IT WASN'T THAT BAD, AFTER ALL
"Hello, friends!” … (I will miss JIM NANTZ.) Click!
That was just about all the memory man could take of Super
Bowl Whatever … and CBS coverage, thereof.
Whatever happened to just plain old football … when players
played and didn’t act like a bunch of jerks … before a
unanimous candidate for the hall of shame invented the
sideline reporter … when all betting was illegal and, unlike
today, with betting legal everywhere and everything
questionable, we weren’t always left wondering if the fix was
in … before some fool bet (legally) $100,000 the pregame
coin toss would come up tails --- and it was heads … when
ROGER GOODELL wasn’t commissioner pandering to the
worst in us … before TAYLOR SWIFT … when you didn’t
look forward to the commercials more than the game ... before
TONY ROMO … when they could have cared less that
REBA McINTYRE’s rendition of the National Anthem took
95 seconds … before Goodell invitee USHER … STOP!!!
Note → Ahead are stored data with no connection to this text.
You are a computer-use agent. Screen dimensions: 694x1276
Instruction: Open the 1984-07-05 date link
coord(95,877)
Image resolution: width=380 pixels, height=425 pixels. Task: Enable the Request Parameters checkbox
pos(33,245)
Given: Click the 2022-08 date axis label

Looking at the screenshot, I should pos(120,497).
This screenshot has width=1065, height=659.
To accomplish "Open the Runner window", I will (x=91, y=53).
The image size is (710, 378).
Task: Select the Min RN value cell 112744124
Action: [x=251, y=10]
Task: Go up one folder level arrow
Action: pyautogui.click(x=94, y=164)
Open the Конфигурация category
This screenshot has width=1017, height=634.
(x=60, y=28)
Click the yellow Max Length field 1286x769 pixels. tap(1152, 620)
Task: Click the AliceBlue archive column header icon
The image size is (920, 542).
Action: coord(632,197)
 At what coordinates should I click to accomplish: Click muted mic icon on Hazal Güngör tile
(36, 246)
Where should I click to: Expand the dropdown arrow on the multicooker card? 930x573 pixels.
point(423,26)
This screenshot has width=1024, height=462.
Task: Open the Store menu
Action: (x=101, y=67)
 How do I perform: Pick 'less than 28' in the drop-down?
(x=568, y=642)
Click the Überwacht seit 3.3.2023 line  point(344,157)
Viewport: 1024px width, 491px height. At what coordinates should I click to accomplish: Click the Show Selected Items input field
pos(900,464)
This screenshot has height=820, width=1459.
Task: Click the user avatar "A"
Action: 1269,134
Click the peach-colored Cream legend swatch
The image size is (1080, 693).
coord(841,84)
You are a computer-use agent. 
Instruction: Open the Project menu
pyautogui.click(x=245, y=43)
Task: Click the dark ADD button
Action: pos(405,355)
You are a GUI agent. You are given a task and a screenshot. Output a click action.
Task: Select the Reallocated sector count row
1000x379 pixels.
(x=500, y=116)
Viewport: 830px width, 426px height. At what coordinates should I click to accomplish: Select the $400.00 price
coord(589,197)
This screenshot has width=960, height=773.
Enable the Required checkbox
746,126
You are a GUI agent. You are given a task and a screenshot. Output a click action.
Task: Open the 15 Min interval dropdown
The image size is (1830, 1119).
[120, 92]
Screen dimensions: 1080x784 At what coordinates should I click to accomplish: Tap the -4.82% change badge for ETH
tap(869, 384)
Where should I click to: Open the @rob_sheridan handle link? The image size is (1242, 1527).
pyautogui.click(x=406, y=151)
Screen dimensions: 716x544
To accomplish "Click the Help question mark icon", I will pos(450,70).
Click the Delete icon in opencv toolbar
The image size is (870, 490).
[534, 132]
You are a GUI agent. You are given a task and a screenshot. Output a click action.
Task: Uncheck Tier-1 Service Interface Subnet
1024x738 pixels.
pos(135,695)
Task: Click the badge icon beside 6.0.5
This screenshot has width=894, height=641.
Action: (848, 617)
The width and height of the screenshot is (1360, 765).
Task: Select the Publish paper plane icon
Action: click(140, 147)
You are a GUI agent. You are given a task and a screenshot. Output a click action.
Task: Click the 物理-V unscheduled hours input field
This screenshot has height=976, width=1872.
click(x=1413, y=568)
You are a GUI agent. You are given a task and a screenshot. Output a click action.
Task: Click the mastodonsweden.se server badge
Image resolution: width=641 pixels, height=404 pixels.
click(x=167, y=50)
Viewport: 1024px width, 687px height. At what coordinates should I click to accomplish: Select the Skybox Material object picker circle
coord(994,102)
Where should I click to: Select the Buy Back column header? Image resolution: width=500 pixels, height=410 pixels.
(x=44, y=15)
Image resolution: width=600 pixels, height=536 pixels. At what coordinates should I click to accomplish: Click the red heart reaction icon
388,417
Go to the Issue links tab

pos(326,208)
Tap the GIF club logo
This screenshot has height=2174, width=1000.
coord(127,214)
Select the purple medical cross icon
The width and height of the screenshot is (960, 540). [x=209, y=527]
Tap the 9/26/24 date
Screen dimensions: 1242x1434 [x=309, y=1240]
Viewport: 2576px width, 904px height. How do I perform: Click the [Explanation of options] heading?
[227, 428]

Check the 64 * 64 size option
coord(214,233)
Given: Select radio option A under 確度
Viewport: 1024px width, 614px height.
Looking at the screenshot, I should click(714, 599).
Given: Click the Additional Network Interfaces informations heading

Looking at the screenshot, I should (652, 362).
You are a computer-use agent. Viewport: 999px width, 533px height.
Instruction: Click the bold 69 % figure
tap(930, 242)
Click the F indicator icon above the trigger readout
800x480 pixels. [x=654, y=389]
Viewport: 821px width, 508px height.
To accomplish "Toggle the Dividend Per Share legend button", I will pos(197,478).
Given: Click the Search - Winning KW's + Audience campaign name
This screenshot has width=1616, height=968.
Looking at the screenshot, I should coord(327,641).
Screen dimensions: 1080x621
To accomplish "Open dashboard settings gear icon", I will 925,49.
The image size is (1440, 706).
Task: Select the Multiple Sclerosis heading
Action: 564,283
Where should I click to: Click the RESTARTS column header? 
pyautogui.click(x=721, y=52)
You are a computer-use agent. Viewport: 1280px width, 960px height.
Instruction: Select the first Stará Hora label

Know what? It wasn’t so awful after all. I’m talking about
LVIII … as seen on CBS … start to finish … and, frankly, this
really old old-timer was prepared for the worst. Fortunately,
Goodell did not deliver.
Some takeaways from Sunday night:
First (quite likely foremost) … all the excessive background
noise – from the crowd as well as piped-in music that TV
must think adds to the production – made listening to much of
the coverage impossible for these octogenarian hearing-aid
assisted ears … which probably was a good thing. We weren’t
burdened with someone telling us one thing while our lying
eyes saw something else … that has become a staple of TV …
and not only sports.
Whatever happened to commercials cleverly designed to
convince us to use a product with such a subtle message that
we weren’t aware of it? In fact, most of Sunday’s left me
wondering what they were about much less which company
was being plugged? Like the little football-carrying kid
actually filmed in Ghana … cute, well-done but ...
I still plan to indulge myself more often than necessary with a
half-dozen mixed (cocoanut and Boston Creme) despite a
terrible waste of $7 million by Dunkin’ Donuts for its
celebrity-laden not-so-Super commercial. To think this free-
for-all ranked second from the top on USA Today’s annual
poll of best-and-worst boggles the mind. Was that really
JENNIFER LOPEZ, or an AI markup? … No. 1, with
ARNOLD SCHWARZENEGGER and the little guy who
does the reasonably clever sales pitch for take-out sandwiches,
was only marginaly not as bad … At the bottom was a pitch
for presidential candidate ROBERT F. KENNEDY JR.,
whose face was superimposed on an old-time TV ad for JFK.
Politics and the SB have never meshed well … thank
goodness.
At least CBS resisted the urge to cause rage at home by
sweeping the crowd when it should have been concentrating
on the game. A temporary oversight, no doubt. Enjoy it while
we can.
Why didn’t the constant reminder Swift was there to cheer for
KC’s TRAVIS KELCE bother me? I must be getting old.
Then again, he only caught one pass (for one yard) in the first
half, so there was no reason to show her … and, we’re told,
draw boos from a crowd more for the 49ers than Chiefs …
until the second half and overtime when he contributed a lot
more than bumping his coach in apparent anger which was
Kelce’s highlight of the first half.
(Coach ANDY REID called it a “cheap shot … but he’s done
it before.” Kelce said he did it out of love. If you believe that
...)
By the way … what was Kelce yelling at the podium with
Nantz? What a jerk … Kelce, that is … Nantz, one of
sportscasting’s good guys, was working his final SB,
according to reports.
Finally … we really liked Usher and a high -- but not over the
top -- energy half-time extravaganza. The roller-skating
segment was a high. And, if he dropped f-bombs, used the n-
word and/or degraded women like many of Goodell’s invitees
have done, we couldn’t tell. Of course, I didn’t recognize any
of Usher’s “well-known” guest celebrities … so there was no
danger of saying – like a guest on CBS did Monday morning
– the appearance of LUDACRIS was among the three most
important things in his life. I kid you not.